Iraq has imposed a daytime curfew on Baghdad and three neighbouring provinces in a bid to halt violence in the aftermath of the bombing of a revered Shi'ite shrine.
By
BBC

Source:
AFP
24 Feb 2006 - 12:00 AM  UPDATED 22 Aug 2013 - 12:18 PM

The measure comes after two days of bloody reprisal in which more than 130 people have died, most of them Sunnis.

Government officials held an emergency meeting to discuss the crisis, and those involved said talks included concern of the risk of civil war and that tensions could spill over during Friday prayers.

An overnight curfew has been in place for the past two years, and has now been extended by three hours in Baghdad, Diyala, Salaheddin and Babil provinces.

In the latest violence, a Shi'ite muezzin, who calls for prayers from mosques, was shot dead in the northern town of Tuz Khormatu overnight, and a car bomb attack targeted a mosque in the southern city of Basra.

Civil war fears

Iraqi President Jalal Talabani earlier warned that widespread rebellion could engulf his already war-torn country.

The attack on the 1,000-year-old Imam Ali al-Hadi mausoleum, one of the countries' main Shi'ite shrines, in Samarra, has been blamed on suspected al-Qaeda-linked militants.

The main Sunni political party has declared a boycott of talks with the Shi'ites on a government of national unity to protest reprisal attacks on its community threatening to derail negotiations.

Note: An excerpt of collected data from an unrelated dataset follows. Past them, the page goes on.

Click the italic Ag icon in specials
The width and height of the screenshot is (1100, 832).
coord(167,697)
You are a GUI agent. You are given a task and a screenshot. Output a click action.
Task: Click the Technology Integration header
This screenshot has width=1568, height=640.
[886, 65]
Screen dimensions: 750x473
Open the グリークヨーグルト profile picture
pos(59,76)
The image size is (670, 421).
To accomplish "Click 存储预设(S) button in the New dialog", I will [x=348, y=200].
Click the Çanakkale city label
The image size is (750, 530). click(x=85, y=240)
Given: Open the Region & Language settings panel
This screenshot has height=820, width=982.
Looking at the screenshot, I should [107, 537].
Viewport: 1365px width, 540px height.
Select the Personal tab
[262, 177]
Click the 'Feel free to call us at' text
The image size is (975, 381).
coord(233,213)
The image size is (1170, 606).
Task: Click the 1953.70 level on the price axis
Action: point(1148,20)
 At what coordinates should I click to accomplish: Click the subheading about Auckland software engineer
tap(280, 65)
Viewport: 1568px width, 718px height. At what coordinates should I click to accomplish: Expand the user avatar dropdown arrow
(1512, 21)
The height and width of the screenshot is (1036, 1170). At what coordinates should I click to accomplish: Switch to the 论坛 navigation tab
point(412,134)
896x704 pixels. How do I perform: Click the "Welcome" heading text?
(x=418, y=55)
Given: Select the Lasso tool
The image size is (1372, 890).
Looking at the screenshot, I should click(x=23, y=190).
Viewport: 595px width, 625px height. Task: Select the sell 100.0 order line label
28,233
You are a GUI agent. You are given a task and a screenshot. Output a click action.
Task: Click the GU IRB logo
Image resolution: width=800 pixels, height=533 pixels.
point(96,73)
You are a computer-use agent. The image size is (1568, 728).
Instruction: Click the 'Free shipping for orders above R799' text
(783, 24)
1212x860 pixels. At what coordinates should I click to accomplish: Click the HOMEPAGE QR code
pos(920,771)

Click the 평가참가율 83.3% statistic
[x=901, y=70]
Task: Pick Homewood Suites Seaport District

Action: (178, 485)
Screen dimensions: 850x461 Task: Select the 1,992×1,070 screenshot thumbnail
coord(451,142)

An emergency meeting of national leaders called by Mr Talabani in a bid to restore calm was also boycotted by the Sunni Arab National Concord Front.

"Putting out the fire of sedition is a sacred duty and requires national unity," Mr Talabani told reporters after the meeting.

"The fire of sedition, when it breaks out, can burn everything in its path and spare no one," he warned.

Bodies dumped

Eighty bullet-riddled corpses were brought to the Baghdad morgue between Wednesday afternoon and Friday, the deputy director of the morgue, Kais Mohammed, told AFP.

Many of them, dumped in and around Baghdad, could not immediately be identified, but they were widely believed to be those of Sunnis.

Another 47 men, shot to death, were discovered alongside 10 burned out cars on the outskirts of Nahrawan, south-east of Baghdad, police said.

It is believed they were workers from a nearby brick factory.

One Sunni was also killed and two wounded in a drive-by shooting outside a Sunni mosque in Baquba, north-east of the capital, and a Sunni sheikh was shot dead in Hillah, south of Baghdad.

In other violence, at least 12 people were killed in a powerful roadside bomb attack in Baquba, 60km north-east of Baghdad.

Eight were Iraqi army soldiers and four civilians, police said, adding 20 people were wounded.

Journalists killed

Police also reported finding the bodies of three Iraqi journalists working for Dubai-based Arabiya satellite television who were kidnapped near Samarra last evening while reporting on the shrine bombing.

Following the bloodless bombing of the shrine, dozens of Sunni mosques have been attacked despite calls by Grand Ayatollah Ali al-Sistani, the leading Shi'ite cleric, to refrain from reprisals.

The attack on the Samarra shrine, where the Shi'ites buried two of their most revered imams in the 9th century AD, destroyed its dome.

Prime Minister Ibrahim al-Jaafari proclaimed three days of national mourning and Thursday was declared a public holiday in a bid to get people off the streets.

The US military meanwhile announced that seven of its soldiers died in rebel attacks, taking the total US military deaths in Iraq since the March 2003 invasion to at least 2,290, according to Pentagon figures.